DIRECTIONS:
Retype, exactly and with both ends included, the lines below from the one containing "The height and" through the end; omit the pictures.

RECORDS SUPPLIED:
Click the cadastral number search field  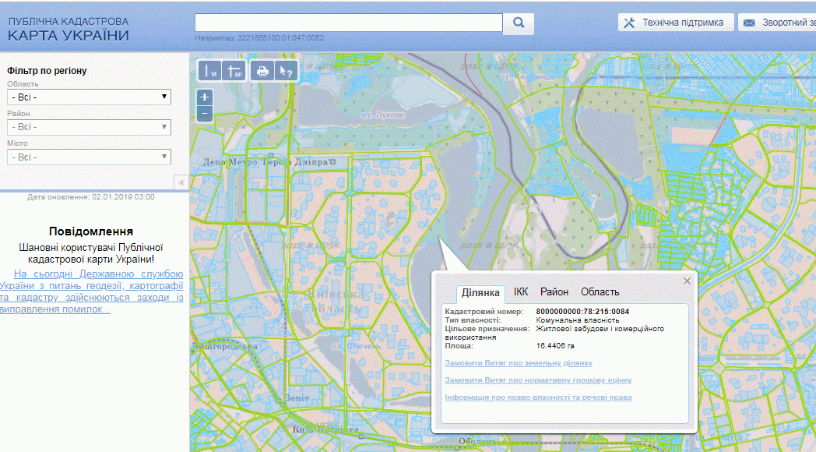[x=349, y=23]
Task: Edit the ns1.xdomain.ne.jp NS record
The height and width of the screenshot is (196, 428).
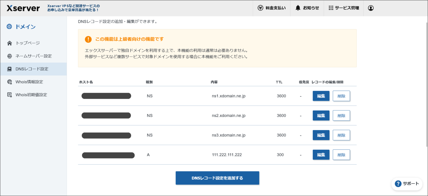Action: point(321,96)
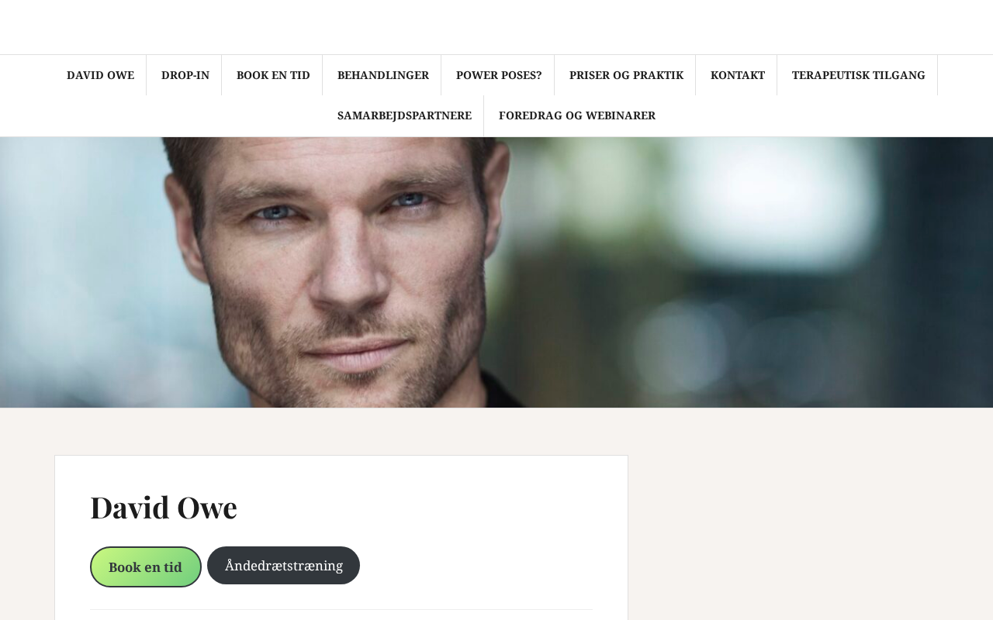Viewport: 993px width, 620px height.
Task: Open the BEHANDLINGER menu entry
Action: coord(382,75)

RESULT:
The height and width of the screenshot is (196, 428).
Action: point(321,96)
Viewport: 993px width, 620px height.
Task: Open the BEHANDLINGER menu entry
Action: coord(382,75)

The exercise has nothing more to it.